HOW TO COMPLETE THIS TASK - Copy word for word, please, the lines of the entries below running from the one containing "Learn (1086, 187)" to the one containing "சிறுகதை (299, 767)", both ends included.
◆ ◆ ◆ ◆
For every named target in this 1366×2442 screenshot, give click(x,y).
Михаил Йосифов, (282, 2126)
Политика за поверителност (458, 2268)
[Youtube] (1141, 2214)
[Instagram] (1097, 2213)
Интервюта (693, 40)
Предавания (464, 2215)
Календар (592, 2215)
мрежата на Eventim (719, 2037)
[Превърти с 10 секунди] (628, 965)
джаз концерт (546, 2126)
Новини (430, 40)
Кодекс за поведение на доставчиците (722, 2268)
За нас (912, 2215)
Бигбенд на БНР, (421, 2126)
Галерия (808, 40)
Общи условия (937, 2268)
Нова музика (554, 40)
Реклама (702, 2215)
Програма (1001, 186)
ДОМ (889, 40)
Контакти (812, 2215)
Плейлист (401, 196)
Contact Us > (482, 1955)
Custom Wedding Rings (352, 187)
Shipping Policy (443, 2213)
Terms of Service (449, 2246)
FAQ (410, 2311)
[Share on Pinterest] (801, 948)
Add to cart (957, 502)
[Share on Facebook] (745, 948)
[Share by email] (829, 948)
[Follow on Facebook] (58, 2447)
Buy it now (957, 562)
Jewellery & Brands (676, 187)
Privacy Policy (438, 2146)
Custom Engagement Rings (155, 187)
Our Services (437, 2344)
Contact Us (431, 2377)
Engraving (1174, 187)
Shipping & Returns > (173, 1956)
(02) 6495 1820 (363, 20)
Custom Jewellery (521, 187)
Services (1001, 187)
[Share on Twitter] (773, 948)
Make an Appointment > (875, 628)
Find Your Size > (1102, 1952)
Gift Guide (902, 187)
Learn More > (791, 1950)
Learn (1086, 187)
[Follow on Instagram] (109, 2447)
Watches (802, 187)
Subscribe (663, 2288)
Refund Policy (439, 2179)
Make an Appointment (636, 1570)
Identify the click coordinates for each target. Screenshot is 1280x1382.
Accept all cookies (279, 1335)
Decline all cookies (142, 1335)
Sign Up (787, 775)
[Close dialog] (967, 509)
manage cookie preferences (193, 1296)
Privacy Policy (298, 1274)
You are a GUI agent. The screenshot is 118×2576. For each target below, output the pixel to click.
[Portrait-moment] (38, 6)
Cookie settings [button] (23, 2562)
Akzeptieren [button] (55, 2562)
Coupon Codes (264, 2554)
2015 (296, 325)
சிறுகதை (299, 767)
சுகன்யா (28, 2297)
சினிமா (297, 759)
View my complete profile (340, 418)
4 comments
◆ ◆ ◆ ◆
RESULT OF THIS EXERCISE -
Learn (1086, 187)
[Follow on Instagram] (109, 2447)
Watches (802, 187)
Subscribe (663, 2288)
Refund Policy (439, 2179)
Make an Appointment (636, 1570)
Identify the click coordinates for each target. Screenshot is 1280x1382.
Accept all cookies (279, 1335)
Decline all cookies (142, 1335)
Sign Up (787, 775)
[Close dialog] (967, 509)
manage cookie preferences (193, 1296)
Privacy Policy (298, 1274)
You are a GUI agent. The screenshot is 118×2576. For each target below, output the pixel to click.
[Portrait-moment] (38, 6)
Cookie settings [button] (23, 2562)
Akzeptieren [button] (55, 2562)
Coupon Codes (264, 2554)
2015 (296, 325)
சிறுகதை (299, 767)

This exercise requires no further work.